2024-10-19 009_學寫API_JWT的組成

發表於 分類於 閱讀次數:
2024-10-19 009_學寫API_JWT的組成

2024-10-19 009_學寫API_JWT的組成

這個字符串是一個典型的 JSON Web Token (JWT),它由三部分組成,用 . 分隔,分別代表 HeaderPayload(即 Claims),和 Signature

JWT 組成

這個 Token 的組成部分如下:

  1. Header 部分(頭部)

    1
    eyJhbGciOiJIUzI1NiIsInR5cCI6IkpXVCJ9
    • 解碼後的內容
      1
      2
      3
      4
      {
        "alg": "HS256",  // 算法:HMAC-SHA256
        "typ": "JWT"     // 類型:JWT
      }
    • 作用
      • Header 指定了 Token 的類型(typ)和簽名算法(alg)。在這裡,算法是 HS256,即使用 HMAC-SHA256 算法來進行簽名。

  2. Payload 部分(負載)

    1
    eyJzdWIiOiIxMjM0NTY3ODkwIiwibmFtZSI6IkpvaG4gRG9lIiwiaWF0IjoxNTE2MjM5MDIyfQ
    • 解碼後的內容
      1
      2
      3
      4
      5
      {
        "sub": "1234567890",      // 主題(Subject),通常是用戶 ID
        "name": "John Doe",       // 用戶的姓名
        "iat": 1516239022         // Token 的發行時間(Issued At),通常是 UNIX 時間戳
      }
    • 作用
      • Payload 包含了一些用戶信息,這些信息稱為 Claims,用來描述 Token 所代表的實體,通常包括身份信息(如用戶名、用戶 ID 等)。

  3. Signature 部分(簽名)

    1
    SflKxwRJSMeKKF2QT4fwpMeJf36POk6yJV_adQssw5c

    • 如何生成

      • 簽名是對前兩部分 (HeaderPayload) 的 Base64URL 編碼的內容進行加密生成的。
      • 使用的方法是 HMAC-SHA256,加密的密鑰是服務器上預先設置的。
      • 算法:HMACSHA256(base64UrlEncode(header) + "." + base64UrlEncode(payload), secret)

    • 作用

      • 簽名的作用是保證 Token 的完整性。
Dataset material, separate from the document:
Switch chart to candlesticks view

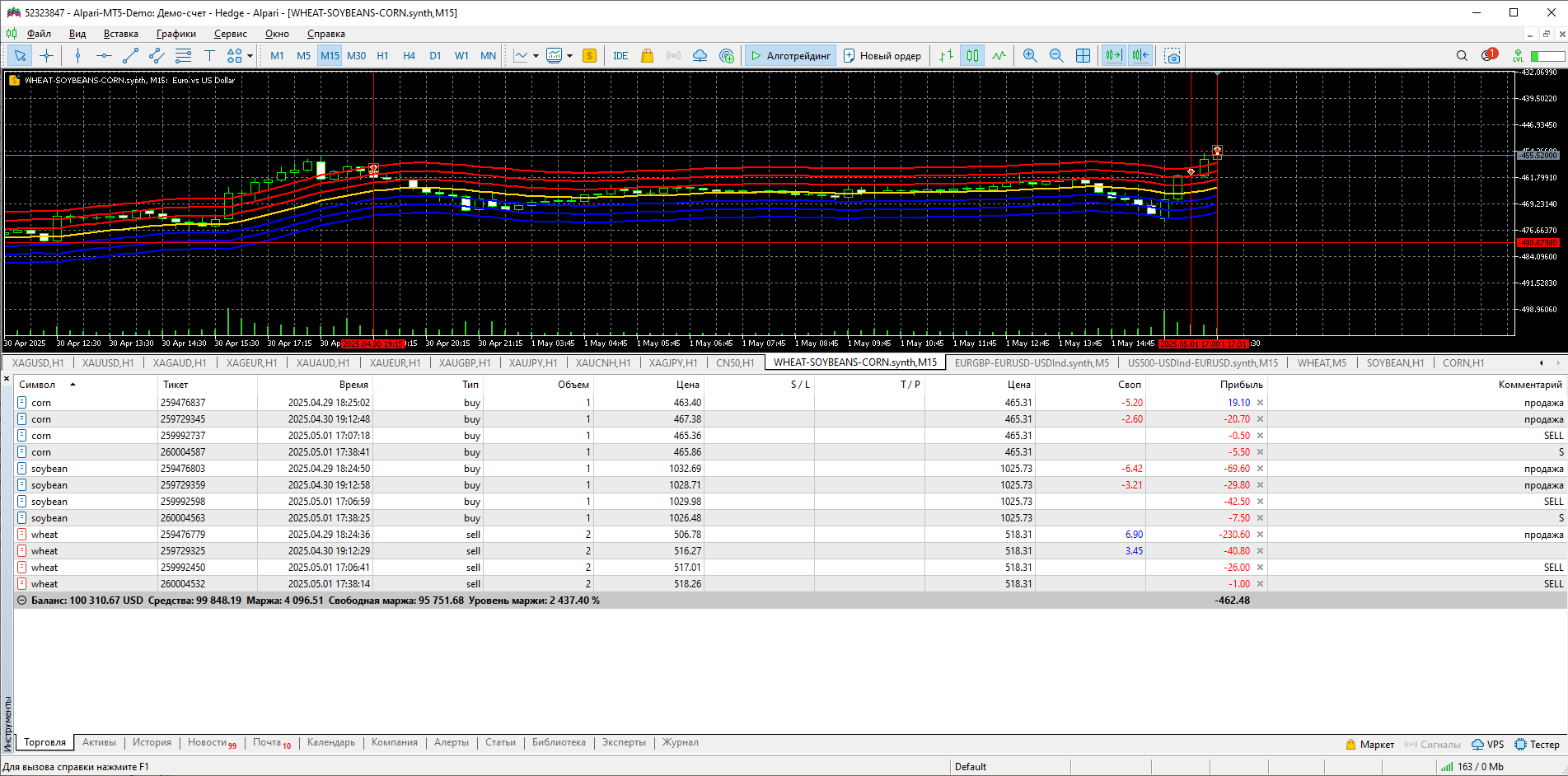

當接收到這個 Token 時,服務器可以使用相同的密鑰重新計算簽名,並與 Token 中的簽名部分進行比對,來驗證數據是否被篡改。

解釋 Token 中的 Claims

  • Header 主要用來描述 Token 的元數據,像加密算法等。
  • Payload 包含一些 Claims,例如:
    • sub(Subject):這裡的值是 "1234567890",通常表示用戶 ID 或唯一標識符。
    • name:用戶的姓名,這裡是 "John Doe"
    • iat(Issued At):Token 的簽發時間,這裡是 UNIX 時間戳 "1516239022",表示 Token 是在某個具體的時間點生成的。

作用

  • 這個 Token 用來對用戶的身份進行驗證和授權。
  • Token 一旦生成,可以作為後續 HTTP 請求的憑據,通過 Authorization Header 傳遞給服務器:
    1
    Authorization: Bearer eyJhbGciOiJIUzI1NiIsInR5cCI6IkpXVCJ9.eyJzdWIiOiIxMjM0NTY3ODkwIiwibmFtZSI6IkpvaG4gRG9lIiwiaWF0IjoxNTE2MjM5MDIyfQ.SflKxwRJSMeKKF2QT4fwpMeJf36POk6yJV_adQssw5c
  • 服務器會解碼這個 Token,並檢查簽名是否正確,以及 Token 是否在有效期內。

這樣的機制讓用戶可以不需要每次請求都輸入帳號密碼,只需要在首次登入時提供正確的憑證,之後可以使用 Token 來認證和授權。